From a legal standpoint, full spectrum and isolate CBD are the same. But scientifically, that 0.3% THC content or less has a detectable impact on the human body. For instance, if you’re in a jurisdiction that allows employers to perform drug testing on job applicants, the nuances between full spectrum and isolate is hardly inconsequential!

Moreover, some occupations – such as federal offices overseeing sensitive matters – may require frequent drug testing. In this situation, your career and reputation is not worth taking a gamble on with full spectrum CBD. Although you should always discuss specifics with your licensed medical practitioner, the isolate CBD is the best approach here.

Third, isolate CBD is less likely to incur legal problems further down the road. While both variants are currently acceptable under federal law, you just never know what will happen next. Political momentum suggests that federal mandates will be loosened – after all, even Republicans were supportive of the 2018 Farm Bill.

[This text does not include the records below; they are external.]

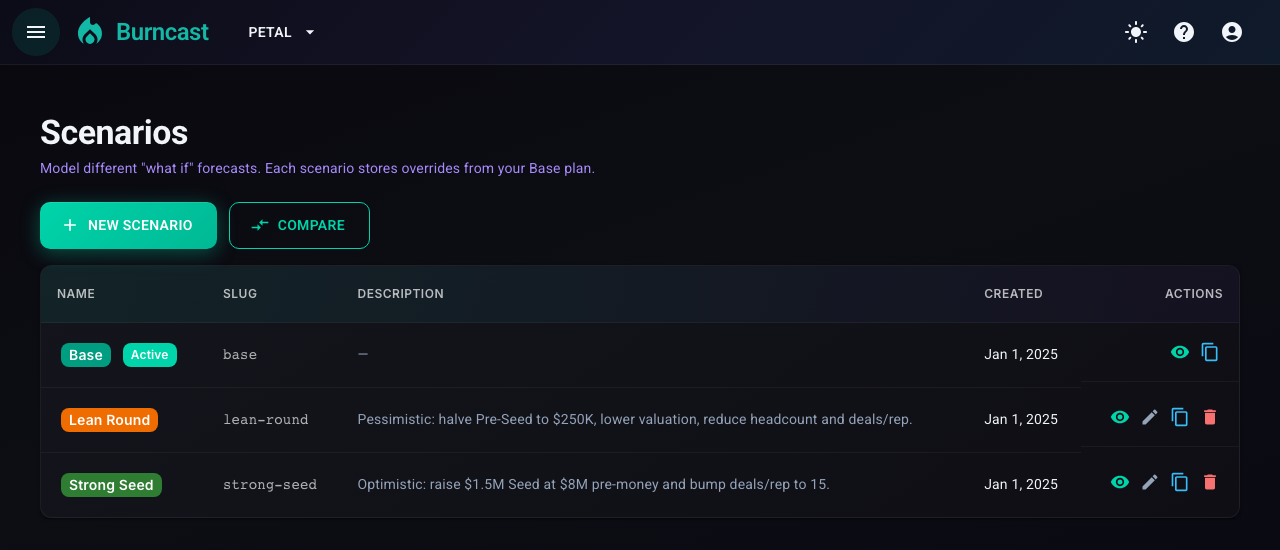The height and width of the screenshot is (550, 1280).
Task: Toggle light mode with sun icon
Action: click(x=1136, y=32)
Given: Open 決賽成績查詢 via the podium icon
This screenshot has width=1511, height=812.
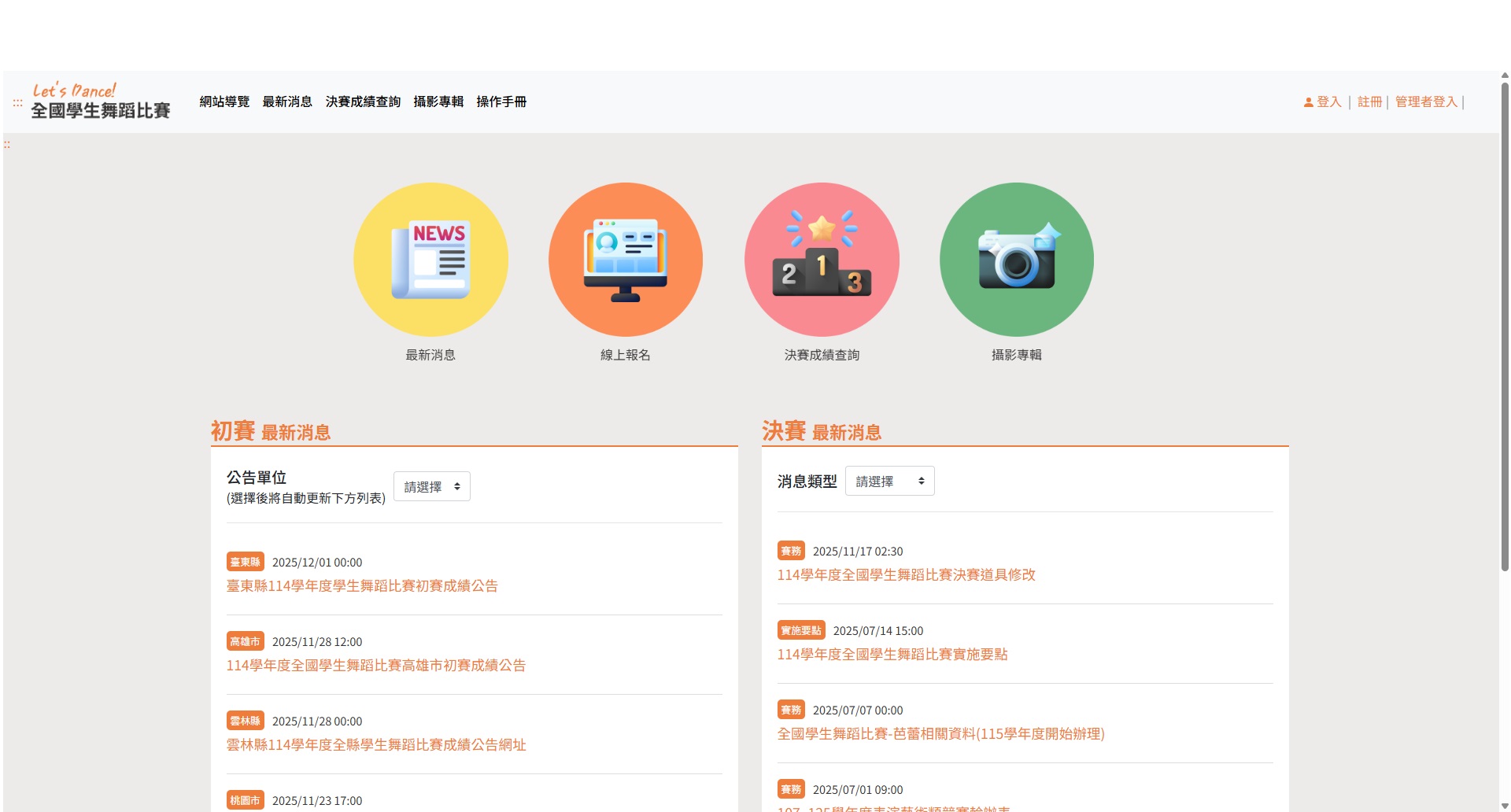Looking at the screenshot, I should click(822, 260).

Still, one can never be too careful making predictions about the current landscape. If the feds start to crack down on the sativa plant again, products based on isolate CBD are less likely to attract attention. Since they don’t contain any THC, no rational reason exists to investigate or quarantine them.

Finally, full spectrum CBD imposes nuanced scientific liabilities. Researchers discovered that this variation mixed with alcohol may lead to unpleasant reactions. These include extreme sedation and pronounced impairment symptoms. So far, no such link is associated with isolate CBD.

 

The Bottom Line on Cannabidiol

Overall, the CBD revolution has promoted an effective and viable channel for end-users seeking alternative benefits and therapies. The platform empowers the individual, providing a natural means for symptom and ailment relief.

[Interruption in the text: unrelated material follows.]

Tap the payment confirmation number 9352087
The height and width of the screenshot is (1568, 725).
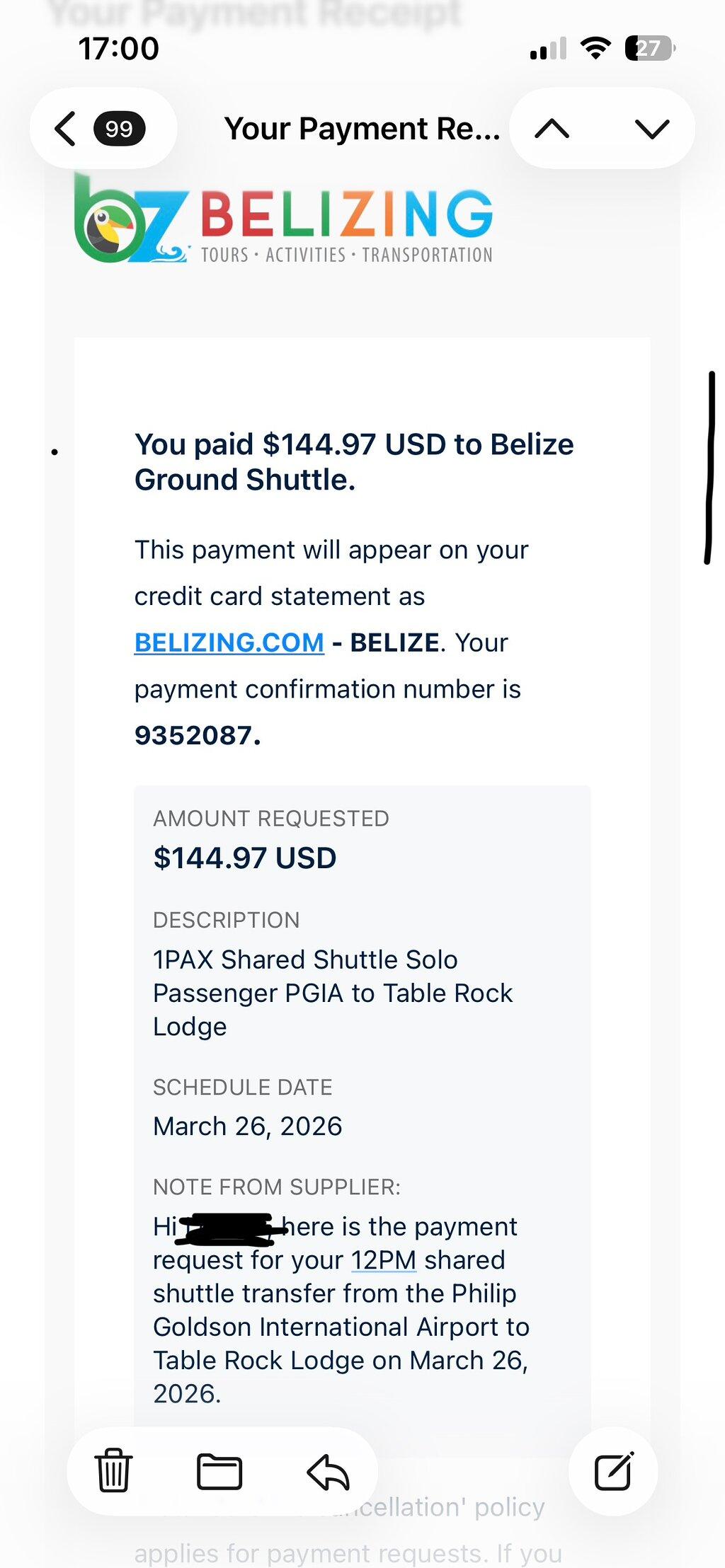[198, 735]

To achieve these goals, companies in the botanical sector offer two variants of cannabidiol: full spectrum and isolate. Of the two, full spectrum is probably more popular than its pure counterpart because of the full library of cannabinoids. With full spectrum CBD, end-users may receive the entourage effect.

However, the practical and scientific liabilities associated with full spectrum have many individuals looking toward isolate CBD. With this format, enthusiasts and patients don’t have to worry about getting pinged on drug tests. Moreover, they may receive the benefits for which they were originally seeking without unnecessarily consuming other cannabinoids.

So which one is right for you? The isolate versus full spectrum debate truly comes down to personal preferences and requirements. If you’re seeking the absolute best in benefits, full spectrum is the way to go. However, those with practicality concerns should find greater confidence with isolate CBD.